Adorno nahm eine Idee von Lukács auf, als er das Konzept des »Warenfetischismus« zu einem Teil seiner umfassenden Kulturkritik machte. In einer kapitalistischen Ökonomie, meinte er, würden die Menschen nicht durch andere, sondern durch sich selbst versklavt, indem sie der Anziehungskraft der glitzernden Warenwelt um sich herum erliegen. Ihr »falsches Bewusstsein« verleite sie dazu, der immer gleichen Anziehungskraft nachzugeben, und so werde ihre wahre Freiheit durch die illusorischen Freiheiten der Konsumkultur verdrängt.

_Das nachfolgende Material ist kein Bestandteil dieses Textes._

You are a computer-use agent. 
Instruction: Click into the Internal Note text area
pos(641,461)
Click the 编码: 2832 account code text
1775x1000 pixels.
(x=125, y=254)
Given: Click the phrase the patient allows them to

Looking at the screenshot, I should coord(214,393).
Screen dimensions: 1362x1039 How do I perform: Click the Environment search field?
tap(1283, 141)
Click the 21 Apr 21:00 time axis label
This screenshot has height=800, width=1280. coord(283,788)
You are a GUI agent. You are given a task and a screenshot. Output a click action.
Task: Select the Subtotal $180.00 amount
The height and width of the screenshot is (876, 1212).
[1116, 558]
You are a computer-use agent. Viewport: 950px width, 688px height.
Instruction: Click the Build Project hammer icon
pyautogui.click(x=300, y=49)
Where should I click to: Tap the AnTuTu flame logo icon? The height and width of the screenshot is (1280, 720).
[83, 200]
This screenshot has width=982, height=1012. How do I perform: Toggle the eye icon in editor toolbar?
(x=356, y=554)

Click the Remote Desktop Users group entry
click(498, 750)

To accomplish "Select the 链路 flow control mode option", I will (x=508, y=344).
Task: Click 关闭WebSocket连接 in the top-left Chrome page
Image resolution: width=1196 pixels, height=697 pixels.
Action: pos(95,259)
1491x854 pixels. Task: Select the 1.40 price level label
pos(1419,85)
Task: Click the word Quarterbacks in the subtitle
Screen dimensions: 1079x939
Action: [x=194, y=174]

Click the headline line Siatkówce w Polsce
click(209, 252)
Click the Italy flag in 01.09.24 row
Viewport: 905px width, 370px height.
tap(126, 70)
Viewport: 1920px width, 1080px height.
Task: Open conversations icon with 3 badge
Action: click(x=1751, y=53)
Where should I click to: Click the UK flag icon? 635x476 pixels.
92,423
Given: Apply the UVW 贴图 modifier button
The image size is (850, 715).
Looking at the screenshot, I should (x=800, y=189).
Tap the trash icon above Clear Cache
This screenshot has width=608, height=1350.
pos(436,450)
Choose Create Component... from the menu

Adorno hat das Ergebnis der Konsumkultur in Hollywood erlebt und war von ihr angewidert, nicht nur wegen ihrer Vulgarität, sondern auch wegen der entspannten Art, wie die Amerikaner den sie versklavenden Müll zu genießen schienen.

Die Massenkultur ist eine Ware, dessen Aufgabe es ist, den kritischen Geist zu neutralisieren und eine illusorische Akzeptanz einer illusorischen Welt zu erzeugen. Sie ist ein »ideologisches« Produkt im Marx’schen Sinne, ein Schleier, der über die gesellschaftliche Realität gelegt wurde, um an ihrer Stelle eine tröstliche Illusion zu erzeugen. Mit anderen Worten: Die Massenkultur ist ein Teil des falschen Bewusstseins von der kapitalistischen Gesellschaft, und Adorno wollte zeigen, wie sie den Weg zu den wahren Gefühlen umgeht und immer zu Klischees und einer routinierten Sentimentalität führt.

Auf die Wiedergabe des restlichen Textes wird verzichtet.